YOUR GOAL:
Can you retype the records below, starting at the line containing "Click the red step 1 badge" and ending at the line containing "Action: click(x=28, y=382)", with the pictures left out of your answer?

GIVEN ENTRIES:
_ _ _ _ _

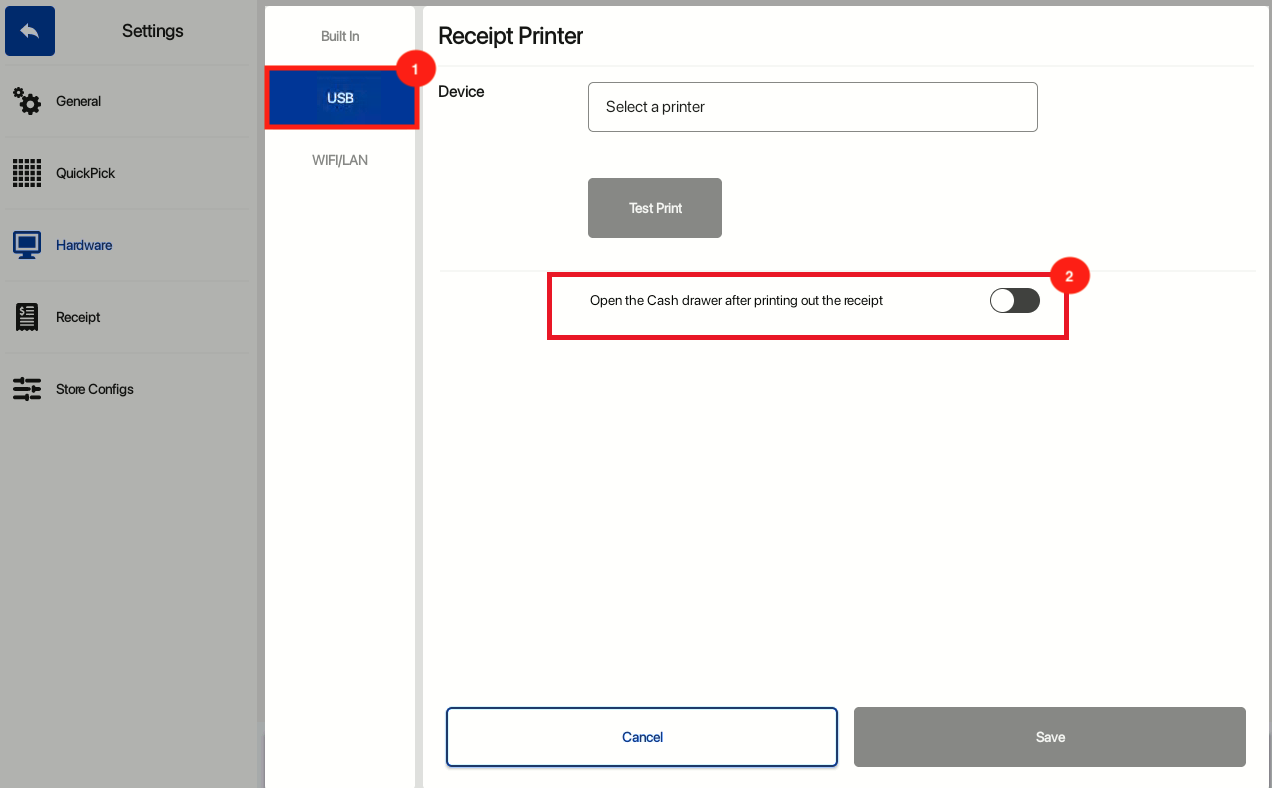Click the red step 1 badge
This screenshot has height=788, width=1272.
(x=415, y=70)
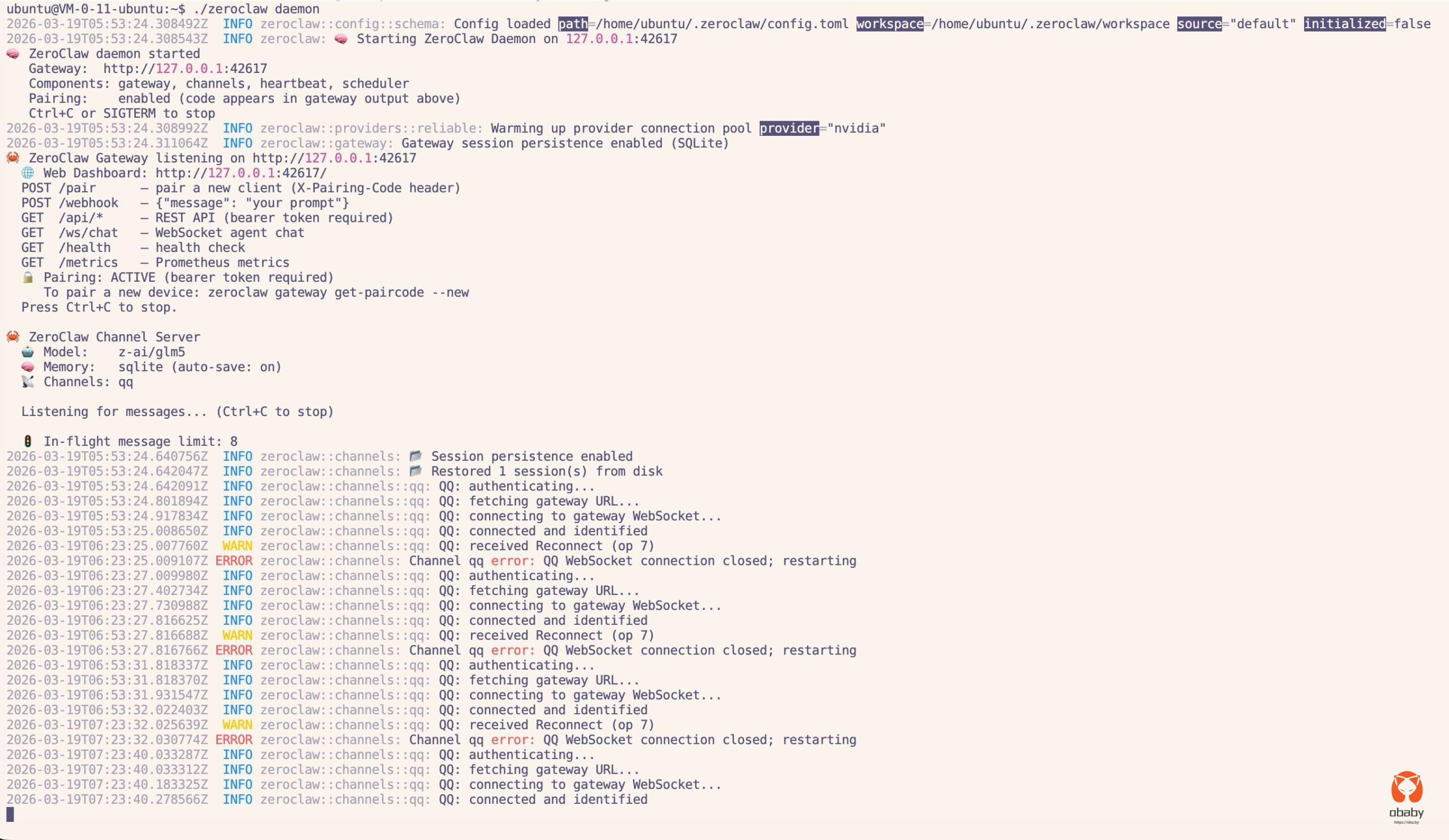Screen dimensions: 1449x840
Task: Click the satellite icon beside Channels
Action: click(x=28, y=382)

_ _ _ _ _

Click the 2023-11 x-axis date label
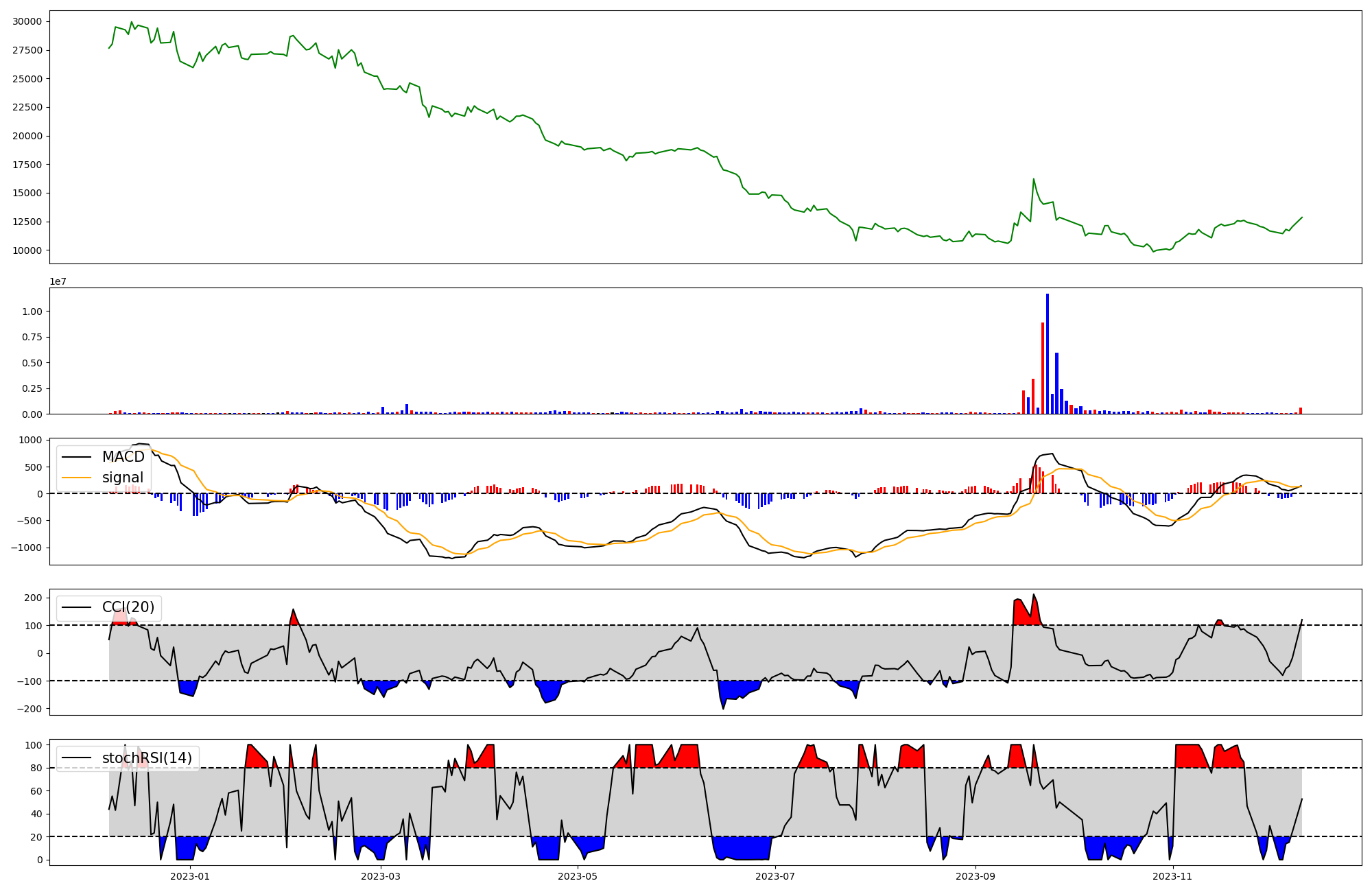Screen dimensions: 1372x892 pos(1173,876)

_ _ _ _ _

SOLUTION TO THE EXERCISE:
Click the red step 1 badge
This screenshot has height=788, width=1272.
(x=415, y=70)
Screen dimensions: 1449x840
Task: Click the satellite icon beside Channels
Action: click(x=28, y=382)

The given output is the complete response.